Thomas Haynes Cutbush
Thomas Cutbush was named as the Ripper by the Sun newspaper, first on 13 February 1894 and then subsequently in later editions. Author A.P Wolf, in the book Jack The Myth, also favoured Cutbush as the Ripper. The possibility of Thomas Cutbush being Jack the Ripper was thoroughly investigated by the police at the time, and shown to be without foundation.
To disprove the newspaper claims Melville Macnaghten penned his memoranda, in which he not only disputed the likelihood of Cutbush being Jack the Ripper, but named three alternative candidates, Druitt, Ostrog and Kosminski. Macnaghten claimed Cutbush was unlikely to have been the Ripper, due to the fact that the knife used by Cutbush was different to that used by the Ripper, and was not purchased by Cutbush until February of 1891, some two years and three months after the Ripper murders. Macnaghten also claimed that the frenzied killer of 1888 was unlikely to lie dormant for two years, then re-emerge and be content with stabbing women in the bottom.

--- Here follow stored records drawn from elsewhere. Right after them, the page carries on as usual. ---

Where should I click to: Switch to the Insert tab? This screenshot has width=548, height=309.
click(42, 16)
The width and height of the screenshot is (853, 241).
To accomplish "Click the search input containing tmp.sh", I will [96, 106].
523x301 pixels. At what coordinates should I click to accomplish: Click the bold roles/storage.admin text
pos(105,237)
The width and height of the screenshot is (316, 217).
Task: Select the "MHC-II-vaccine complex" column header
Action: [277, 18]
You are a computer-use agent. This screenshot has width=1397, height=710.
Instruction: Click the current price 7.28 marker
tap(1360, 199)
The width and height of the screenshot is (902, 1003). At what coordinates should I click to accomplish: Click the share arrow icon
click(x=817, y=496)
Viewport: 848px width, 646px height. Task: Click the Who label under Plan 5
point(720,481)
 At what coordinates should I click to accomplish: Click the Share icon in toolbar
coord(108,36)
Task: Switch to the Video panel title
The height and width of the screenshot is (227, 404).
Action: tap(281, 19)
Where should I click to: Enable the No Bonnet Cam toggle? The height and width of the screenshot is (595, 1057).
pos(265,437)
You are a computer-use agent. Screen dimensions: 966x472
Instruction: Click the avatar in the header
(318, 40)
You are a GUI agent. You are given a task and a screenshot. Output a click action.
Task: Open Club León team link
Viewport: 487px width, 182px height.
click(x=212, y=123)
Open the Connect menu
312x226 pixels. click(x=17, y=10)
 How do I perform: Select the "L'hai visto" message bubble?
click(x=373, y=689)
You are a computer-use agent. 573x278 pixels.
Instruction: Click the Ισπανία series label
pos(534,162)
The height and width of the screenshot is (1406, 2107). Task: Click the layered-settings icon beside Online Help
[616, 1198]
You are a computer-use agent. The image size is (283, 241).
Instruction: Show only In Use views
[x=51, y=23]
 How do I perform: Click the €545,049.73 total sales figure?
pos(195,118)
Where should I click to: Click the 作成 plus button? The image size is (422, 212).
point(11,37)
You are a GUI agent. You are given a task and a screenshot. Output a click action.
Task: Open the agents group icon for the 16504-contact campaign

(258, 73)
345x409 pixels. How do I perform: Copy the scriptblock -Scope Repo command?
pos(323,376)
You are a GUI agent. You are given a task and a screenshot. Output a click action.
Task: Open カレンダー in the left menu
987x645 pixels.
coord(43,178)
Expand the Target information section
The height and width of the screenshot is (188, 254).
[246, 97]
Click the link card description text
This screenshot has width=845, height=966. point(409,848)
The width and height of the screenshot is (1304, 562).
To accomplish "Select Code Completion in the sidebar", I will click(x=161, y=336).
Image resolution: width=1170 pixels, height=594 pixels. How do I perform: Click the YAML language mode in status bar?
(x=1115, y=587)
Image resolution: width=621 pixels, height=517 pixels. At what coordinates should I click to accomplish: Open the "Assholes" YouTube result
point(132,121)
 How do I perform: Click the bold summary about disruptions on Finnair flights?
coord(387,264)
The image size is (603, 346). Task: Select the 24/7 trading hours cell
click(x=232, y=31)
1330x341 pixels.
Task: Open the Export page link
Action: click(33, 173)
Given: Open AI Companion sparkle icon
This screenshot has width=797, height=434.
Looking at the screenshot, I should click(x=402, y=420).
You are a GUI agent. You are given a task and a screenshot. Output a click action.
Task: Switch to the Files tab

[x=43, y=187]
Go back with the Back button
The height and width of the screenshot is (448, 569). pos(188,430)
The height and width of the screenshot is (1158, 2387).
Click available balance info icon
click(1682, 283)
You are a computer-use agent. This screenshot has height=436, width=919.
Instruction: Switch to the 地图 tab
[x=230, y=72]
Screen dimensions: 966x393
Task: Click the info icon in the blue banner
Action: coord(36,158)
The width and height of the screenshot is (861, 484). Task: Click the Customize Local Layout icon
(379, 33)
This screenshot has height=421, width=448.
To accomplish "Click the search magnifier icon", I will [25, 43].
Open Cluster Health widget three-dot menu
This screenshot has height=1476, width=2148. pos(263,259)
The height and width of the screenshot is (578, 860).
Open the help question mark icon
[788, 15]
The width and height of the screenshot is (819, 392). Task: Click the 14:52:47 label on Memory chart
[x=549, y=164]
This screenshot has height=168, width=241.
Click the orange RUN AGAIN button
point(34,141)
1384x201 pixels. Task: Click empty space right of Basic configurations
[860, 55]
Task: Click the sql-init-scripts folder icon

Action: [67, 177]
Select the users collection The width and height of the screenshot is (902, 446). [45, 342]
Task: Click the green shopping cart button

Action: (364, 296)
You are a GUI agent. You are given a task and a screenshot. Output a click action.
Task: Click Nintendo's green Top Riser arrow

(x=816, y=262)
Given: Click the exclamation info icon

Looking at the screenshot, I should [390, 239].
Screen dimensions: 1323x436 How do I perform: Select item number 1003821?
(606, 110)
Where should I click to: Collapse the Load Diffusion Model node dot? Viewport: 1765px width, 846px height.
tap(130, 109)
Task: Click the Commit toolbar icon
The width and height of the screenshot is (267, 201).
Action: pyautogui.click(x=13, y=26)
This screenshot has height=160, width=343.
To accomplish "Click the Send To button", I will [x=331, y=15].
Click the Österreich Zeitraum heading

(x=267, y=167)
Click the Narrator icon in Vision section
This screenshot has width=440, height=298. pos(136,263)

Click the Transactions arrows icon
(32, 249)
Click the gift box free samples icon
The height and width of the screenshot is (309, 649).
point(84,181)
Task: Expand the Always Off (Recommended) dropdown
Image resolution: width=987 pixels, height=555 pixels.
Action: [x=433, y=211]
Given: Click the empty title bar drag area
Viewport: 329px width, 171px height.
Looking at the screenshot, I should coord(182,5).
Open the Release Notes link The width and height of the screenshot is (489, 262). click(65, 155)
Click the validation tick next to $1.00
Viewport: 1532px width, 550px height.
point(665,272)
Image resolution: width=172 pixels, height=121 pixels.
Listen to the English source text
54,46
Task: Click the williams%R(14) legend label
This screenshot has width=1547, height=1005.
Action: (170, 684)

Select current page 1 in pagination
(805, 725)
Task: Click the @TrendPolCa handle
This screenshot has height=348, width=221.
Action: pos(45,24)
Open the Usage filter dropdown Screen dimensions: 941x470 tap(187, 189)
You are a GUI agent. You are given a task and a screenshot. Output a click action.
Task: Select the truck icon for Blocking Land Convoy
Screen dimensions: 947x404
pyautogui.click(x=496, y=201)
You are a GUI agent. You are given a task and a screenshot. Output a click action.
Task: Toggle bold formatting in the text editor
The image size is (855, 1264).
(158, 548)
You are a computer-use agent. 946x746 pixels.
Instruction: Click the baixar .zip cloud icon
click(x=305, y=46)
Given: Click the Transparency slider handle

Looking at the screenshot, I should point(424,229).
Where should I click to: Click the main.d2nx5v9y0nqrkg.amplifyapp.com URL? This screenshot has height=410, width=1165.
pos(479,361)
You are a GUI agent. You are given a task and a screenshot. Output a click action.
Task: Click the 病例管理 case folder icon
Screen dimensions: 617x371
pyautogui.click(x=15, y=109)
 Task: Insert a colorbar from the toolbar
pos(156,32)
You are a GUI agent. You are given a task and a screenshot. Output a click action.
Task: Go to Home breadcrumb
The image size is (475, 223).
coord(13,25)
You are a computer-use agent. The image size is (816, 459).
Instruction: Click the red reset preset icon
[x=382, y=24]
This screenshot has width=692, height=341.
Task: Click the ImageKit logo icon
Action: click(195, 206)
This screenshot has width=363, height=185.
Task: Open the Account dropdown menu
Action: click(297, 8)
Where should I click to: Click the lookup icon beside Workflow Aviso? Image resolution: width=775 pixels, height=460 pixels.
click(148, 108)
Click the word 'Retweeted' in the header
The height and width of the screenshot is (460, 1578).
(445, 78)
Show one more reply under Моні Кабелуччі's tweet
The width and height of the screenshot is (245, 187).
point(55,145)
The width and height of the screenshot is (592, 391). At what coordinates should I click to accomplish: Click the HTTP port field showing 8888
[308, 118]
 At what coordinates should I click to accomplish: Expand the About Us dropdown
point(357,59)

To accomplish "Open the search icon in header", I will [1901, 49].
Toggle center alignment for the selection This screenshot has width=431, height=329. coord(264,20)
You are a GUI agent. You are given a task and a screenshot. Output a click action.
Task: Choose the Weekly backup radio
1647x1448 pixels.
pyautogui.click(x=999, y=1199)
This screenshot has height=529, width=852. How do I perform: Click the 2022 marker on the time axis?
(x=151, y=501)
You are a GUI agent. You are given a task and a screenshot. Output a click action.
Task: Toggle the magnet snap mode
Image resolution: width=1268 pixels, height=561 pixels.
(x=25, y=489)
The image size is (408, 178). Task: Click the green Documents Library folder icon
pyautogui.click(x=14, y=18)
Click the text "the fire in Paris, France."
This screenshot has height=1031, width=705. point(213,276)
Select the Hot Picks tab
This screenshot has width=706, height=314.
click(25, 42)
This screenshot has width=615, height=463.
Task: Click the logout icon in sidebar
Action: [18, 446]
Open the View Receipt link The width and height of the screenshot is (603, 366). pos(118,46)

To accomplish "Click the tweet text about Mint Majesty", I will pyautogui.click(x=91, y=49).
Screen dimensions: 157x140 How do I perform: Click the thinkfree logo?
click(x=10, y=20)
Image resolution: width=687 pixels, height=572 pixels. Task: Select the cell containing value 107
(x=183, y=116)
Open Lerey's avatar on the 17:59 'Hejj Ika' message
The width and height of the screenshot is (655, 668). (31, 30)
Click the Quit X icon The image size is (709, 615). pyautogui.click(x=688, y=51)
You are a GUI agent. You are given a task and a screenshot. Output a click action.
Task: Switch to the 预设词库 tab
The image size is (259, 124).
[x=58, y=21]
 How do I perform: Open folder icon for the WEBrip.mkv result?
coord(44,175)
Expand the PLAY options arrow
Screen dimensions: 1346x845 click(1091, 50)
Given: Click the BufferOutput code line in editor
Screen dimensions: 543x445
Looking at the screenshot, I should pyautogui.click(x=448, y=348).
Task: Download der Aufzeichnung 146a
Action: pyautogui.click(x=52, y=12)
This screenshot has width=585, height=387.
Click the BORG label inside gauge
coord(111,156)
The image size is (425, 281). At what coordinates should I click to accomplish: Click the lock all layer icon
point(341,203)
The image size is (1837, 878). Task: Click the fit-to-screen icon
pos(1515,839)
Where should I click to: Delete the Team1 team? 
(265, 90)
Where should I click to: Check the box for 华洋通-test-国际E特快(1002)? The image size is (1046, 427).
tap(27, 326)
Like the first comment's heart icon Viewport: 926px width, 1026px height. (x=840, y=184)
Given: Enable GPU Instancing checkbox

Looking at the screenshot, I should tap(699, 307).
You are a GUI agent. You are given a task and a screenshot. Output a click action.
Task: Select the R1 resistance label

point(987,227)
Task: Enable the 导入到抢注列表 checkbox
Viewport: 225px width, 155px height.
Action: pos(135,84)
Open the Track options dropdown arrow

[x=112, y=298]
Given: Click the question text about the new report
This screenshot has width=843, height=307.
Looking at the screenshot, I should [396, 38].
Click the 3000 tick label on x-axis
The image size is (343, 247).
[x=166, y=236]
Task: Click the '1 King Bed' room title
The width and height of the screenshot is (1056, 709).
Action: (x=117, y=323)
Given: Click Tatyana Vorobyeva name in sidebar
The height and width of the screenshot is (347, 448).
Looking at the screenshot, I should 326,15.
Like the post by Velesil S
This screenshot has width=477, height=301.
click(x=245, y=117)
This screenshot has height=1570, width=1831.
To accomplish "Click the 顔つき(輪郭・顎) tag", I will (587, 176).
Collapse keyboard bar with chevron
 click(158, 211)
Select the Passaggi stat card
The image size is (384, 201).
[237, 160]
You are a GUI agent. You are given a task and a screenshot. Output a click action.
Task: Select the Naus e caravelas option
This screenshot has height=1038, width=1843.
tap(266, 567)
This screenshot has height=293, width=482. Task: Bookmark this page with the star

Cutbush was born in 1866 in Kennington, his father died when he was young. Thomas was said to have been a rather spoilt child, he lived with his mother and aunt at 14 Albert Street, Kennington. These ladies, it has been said, were of a nervous and rather excitable disposition. Cutbush was at one time employed as a clerk and traveller in the tea trade at the Minories, and subsequently as a canvasser for a directory. He abandoned his job, and now led an idle and useless life. He studied medical books by day and wandered the streets at night, often returning home with muddy clothes. In some reports it is claimed, blood stained clothes. Cutbush was detained as a lunatic on 5 March 1891, in Lambeth infirmary, suffering from syphilis and paranoid delusions. He wrote to Lord Grimthorpe, and others, believing that people were trying to poison him with bad medicines. He soon escaped, and was at liberty for four days, taking with him a knife which he used to stab Florence Grace Johnson in the buttocks, and also attempted to do the same to Isabella Frazer Anderson, in Kennington. These crimes appeared to be imitations of a criminal called Colicott, who a couple of months previous had stabbed six young women in the behind with a pointed awl, and may have been responsible for up to sixty assaults. Colicot was arrested, but subsequently discharged, owing to faulty identification.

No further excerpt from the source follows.